## [Document extract]
It’s the same for me, I feel quite similar. I don’t think I’ll have a partner at all in the future which seems a bit bleak.
I don’t like the thought of being dependent on being with parents for social need weirder.
I’m the same way. After being single for most of my twenties I don’t think I’m valuable to potential partner because I have no income and can’t provide now nor in the future. I also don’t really know how I’m supposed to afford housing for myself in my life (for my own self). I feel like I am cut off from living an ordinary life.
You’ve got to find your worth.
I do by self discipline with food and studying. And walking.
It’s ever so hard because I am an addict but that is my way to find my worth
Ofcourse you are worthy. You are a human being.
Don’t cave into the opinion of the minority who think ill people are unworthy.
Take care!
I mean I know I’m worthy but I don’t feelllll it unless I do certain things and practice certain thinking patterns.
That’s just me.
I hope it helps
Yeah. I hear that. I don’t know how I’ll fund my own life. Be it rent for a home or income for daily living expenses.

(Rows of pointing data)

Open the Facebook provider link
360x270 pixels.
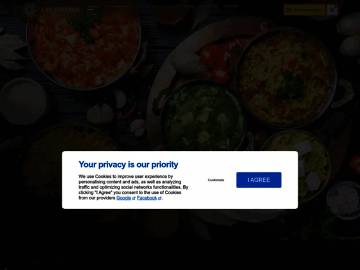[x=147, y=198]
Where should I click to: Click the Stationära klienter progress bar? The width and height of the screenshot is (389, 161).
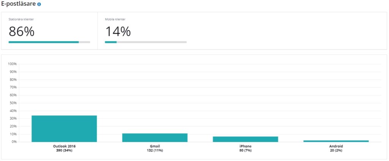(49, 42)
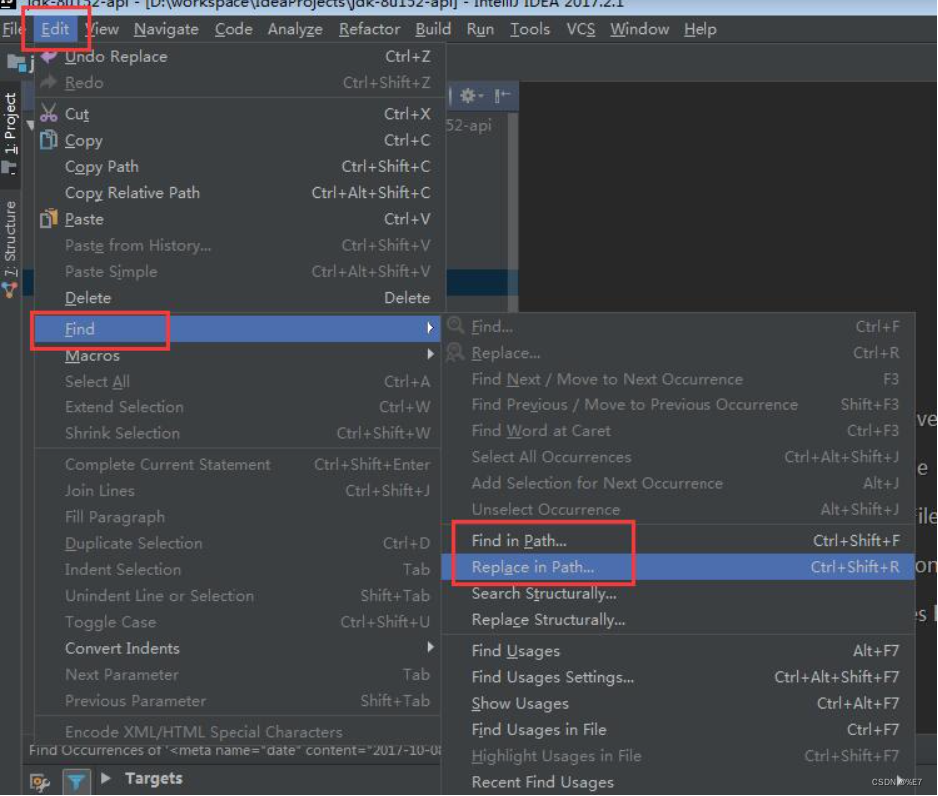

## [Requirements]
1 > Return a verbatim passage from the discussion about self-worth and living costs, beginning at the words "Don’t cave into" and stopping after the words "daily living expenses.".
2 > Resume the discussion about self-worth and living costs, picking up after its final post.

## [The responses]
1 >
Don’t cave into the opinion of the minority who think ill people are unworthy.
Take care!
I mean I know I’m worthy but I don’t feelllll it unless I do certain things and practice certain thinking patterns.
That’s just me.
I hope it helps
Yeah. I hear that. I don’t know how I’ll fund my own life. Be it rent for a home or income for daily living expenses.

2 >
Luckily I am somewhat okay with living with family for the rest of my life. It’s not fun and desiresble but it can work. I hope it doesn’t be like this but I do have to keep my expectations realistic.
A family would be lovely, but that happening has chances against us. You and me have both accepted this and I think that is good for us.
We will get things in good measure, god, luck and karma usually work like that.
You really don’t know that for sure.
Psychosis passes, things change. Life gives you chances and opportunities. Things often get better.
You worry about society, society is made up of individuals. Some are good some are bad. Some are tolerant and others aren’t. You can’t lump the whole society or country or world into one entity that’s not going to like you. Some people really are jerks and ignorant idiots but just try to avoid them and focus more on the many, many good people out there who don’t cause trouble.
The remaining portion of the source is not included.